To examine whether the risk score was an independent prognostic factor, univariate and multivariate Cox regression analyses were conducted. This revealed that the risk score was significantly associated with OS in univariate analysis, in addition to age at diagnosis, pathological stage, and TNM stage (P < 0.05). However, only the age at diagnosis and risk score were correlated with OS (P < 0.05) in the multivariate Cox regression analysis (Figure 8B,C).
Biological functional analysis of differentially expressed genes between different subgroups and m5C-related regulatory gene
As we clustered the patients with COAD into cluster Ⅰ and cluster Ⅱ, genes that were significantly upregulated (fold change > 1 and p < 0.05) or downregulated (fold change < 1 and p < 0.05) between the high-risk group and low-risk group were identified using the “edgeR” package in R. GO and KEGG pathway analysis were used for biological functional analysis.
With regard to GO analysis, the differentially expressed genes were associated with immune-related biological processes, such as “antigen binding” and “immunoglobulin receptor binding,” and pre-mRNA-related biological processes, such as “pre-mRNA 5'-splice site binding” and “pre-mRNA binding.”(Figure 9A). KEGG pathway analysis results were correlated with immune-related pathways, including “complement and coagulation cascades” and “NOD-like receptor signaling pathway,” and RNA-related pathways, including “RNA transport” and “spliceosome.” Moreover, cancer-related pathways were enriched, such as “transcriptional misregulation in cancer” and “MAPK signaling pathway” (Figure 9B).

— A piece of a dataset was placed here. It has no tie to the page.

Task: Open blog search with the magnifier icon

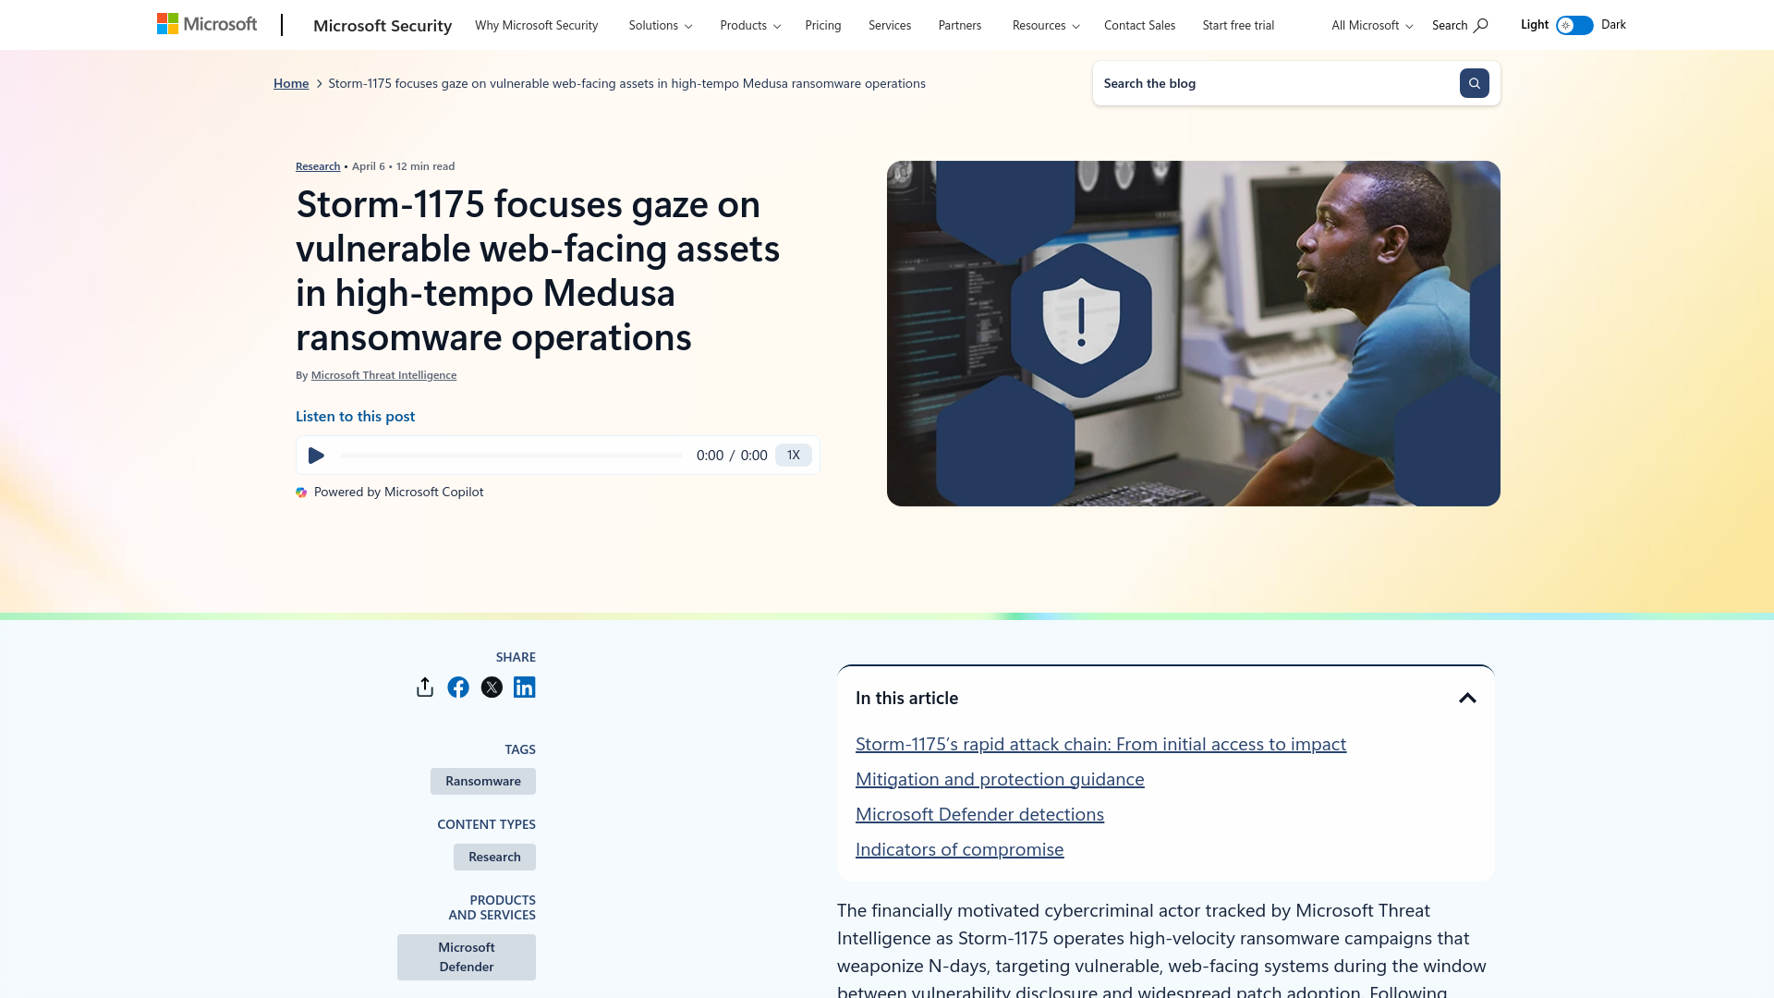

Next, we used GSEA to predict the functional difference between clusters I and II. The results showed that cluster I had a worse OS and lower 5-year survival rate associated with malignancy-associated pathways, including the ATP-binding cassette transporter (NES = 1.79, normalized P = 0.006) and phosphatidylinositol signaling system (NES = 1.63, normalized P = 0.03) (Figure 9C,D).
Furthermore, as NSUN6 and ALYREF were shown to be important regulators of m5C in our study, GSEA was performed to investigate the potential biological processes associated with NSUN6 and ALYREF in COAD pathogenesis. GSEA suggested that increased expression of NSUN6 and ALYREF is involved in various biological functions in RNA processing, such as spliceosome, RNA polymerase, and RNA degradation. Upregulation of these genes was associated with malignancy-associated pathways, such as the cell cycle (Figure 9E,F).